Fragility of small businesses could cost 2.4 million Canadian jobs

Meanwhile, relocating may interest workers but not if it means a pay cut

Fragility of small businesses could cost 2.4 million Canadian jobs
Steve Randall

Canada’s employment situation will be increasingly in focus this year as businesses are forced to face stark realities.

Although the Bank of Canada is confident that the economy will enjoy a boost from the summer, that may come too late for many independent businesses who are hanging on only because of government support programs.

The Canadian Federation of Independent Business (CFIB) warned Thursday that 181,000 small business owners are considering closing permanently, risking more than 2.4 million jobs.

One in three businesses in the high-contact sectors such as hospitality and gyms are most likely to be considering pulling the plug.

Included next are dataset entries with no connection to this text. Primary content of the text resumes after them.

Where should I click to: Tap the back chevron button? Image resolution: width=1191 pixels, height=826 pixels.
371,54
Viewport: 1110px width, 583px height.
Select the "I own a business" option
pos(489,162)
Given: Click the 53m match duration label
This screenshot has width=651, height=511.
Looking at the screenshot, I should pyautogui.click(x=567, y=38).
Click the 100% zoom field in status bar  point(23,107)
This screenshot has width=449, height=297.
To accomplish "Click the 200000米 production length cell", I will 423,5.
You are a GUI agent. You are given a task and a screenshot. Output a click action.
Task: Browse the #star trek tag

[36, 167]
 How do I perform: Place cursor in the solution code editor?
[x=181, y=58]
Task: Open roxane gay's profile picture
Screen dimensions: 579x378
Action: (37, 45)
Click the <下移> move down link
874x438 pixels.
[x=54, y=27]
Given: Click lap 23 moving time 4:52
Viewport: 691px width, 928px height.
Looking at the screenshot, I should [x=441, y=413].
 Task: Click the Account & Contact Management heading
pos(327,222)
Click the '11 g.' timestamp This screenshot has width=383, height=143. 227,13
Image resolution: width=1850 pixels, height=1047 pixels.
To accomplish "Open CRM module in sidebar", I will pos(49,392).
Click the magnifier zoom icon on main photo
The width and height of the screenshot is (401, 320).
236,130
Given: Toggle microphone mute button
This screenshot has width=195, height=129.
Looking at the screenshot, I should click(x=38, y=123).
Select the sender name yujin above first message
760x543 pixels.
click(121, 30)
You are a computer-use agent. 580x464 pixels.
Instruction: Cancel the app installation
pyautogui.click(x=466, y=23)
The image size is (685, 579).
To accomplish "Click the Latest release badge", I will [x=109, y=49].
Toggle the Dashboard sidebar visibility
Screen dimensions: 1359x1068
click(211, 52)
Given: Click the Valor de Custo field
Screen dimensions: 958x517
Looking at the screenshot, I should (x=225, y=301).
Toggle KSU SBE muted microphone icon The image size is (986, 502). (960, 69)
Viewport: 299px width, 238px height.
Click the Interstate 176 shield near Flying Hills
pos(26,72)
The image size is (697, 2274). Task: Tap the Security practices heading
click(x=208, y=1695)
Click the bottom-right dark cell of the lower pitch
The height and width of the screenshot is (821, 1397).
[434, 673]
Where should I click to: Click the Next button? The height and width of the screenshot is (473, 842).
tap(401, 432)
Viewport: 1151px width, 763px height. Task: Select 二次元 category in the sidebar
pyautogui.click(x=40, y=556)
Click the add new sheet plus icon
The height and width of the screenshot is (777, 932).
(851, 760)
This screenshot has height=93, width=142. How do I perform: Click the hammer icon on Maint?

"Although there is still time for business owners to reverse course if conditions improve, it is alarming to see an increasing number considering permanent closure, compared to our first estimate last summer. We are not headed in the right direction and each week that passes without improvement on the business front pushes more owners to make that final decision. The more businesses that disappear, the more jobs we will lose and the harder it will be for the economy to recover," said Simon Gaudreault, Senior Director of National Research at CFIB.

The latest ADP Canada jobs report shows that 28,000 jobs were lost in December 2020 with goods producers and professional services suffering the largest declines. Financial services lost almost 5,000.

Pay beats location

Despite growing demand for relocating to less-populated areas, fuelled by the pandemic, professionals are not prepared to reduce their income.

A new report from Robert Half Canada shows that 44% of professionals would consider relocating if their employer would allow long-term remote working, but only 16% would be willing to take a pay cut to do so.

In the survey, around one third of respondents wanted to relocate for a change of scenery or for a lower cost of living. But 84% would not move if it meant a reduced salary.

It has been suggested that those working from home should be taxed for the privilege once the pandemic ends.